Investment and 'open mind' key to successful expansion, CEO says
After struggling for years to extend its reach in the Japanese domestic market and the rest of Asia, PayPal is charting a new growth strategy there focused on greater investments, tie-ups and acquisitions to tap surging demand for cashless payment services.
The U.S.-based platform acquired Japanese "buy now, pay later" startup Paidy for roughly $2.7 billion earlier this year. CEO Dan Schulman hinted at the potential for more similar deals in an interview with Nikkei, as the company relies on existing brands and their assets to expand its footprint in domestic payments in Japan and beyond.
For markets in which PayPal wants to "double down and play an important role," Schulman said, it will "need to invest organically. We need to invest through partnerships, and we need to keep an open mind to acquisitions as well."

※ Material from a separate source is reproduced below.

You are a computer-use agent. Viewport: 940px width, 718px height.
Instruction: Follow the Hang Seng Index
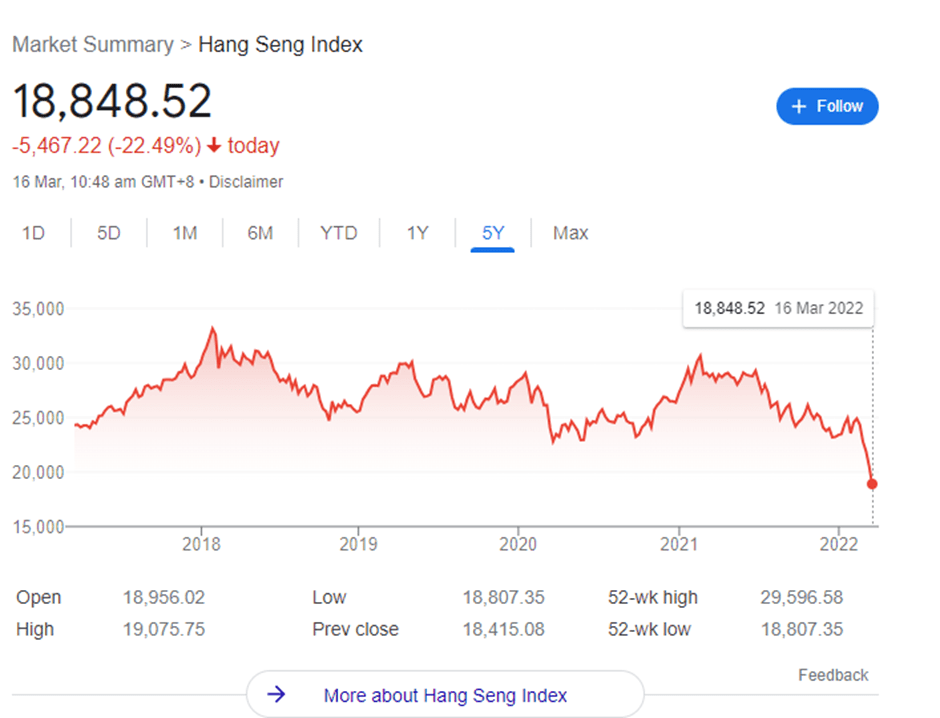point(827,106)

Founded in 1998, PayPal is used across numerous websites, smartphone apps and brick-and-mortar stores in markets like the U.S. and the U.K. Its total payment volume has roughly doubled over two years to about $1.25 trillion in 2021, with growth accelerating dramatically from the 20 years it took for the platform to achieve its first $600 billion. It has a market capitalization of about $225 billion, outpacing several traditional banks like Citigroup and Wells Fargo.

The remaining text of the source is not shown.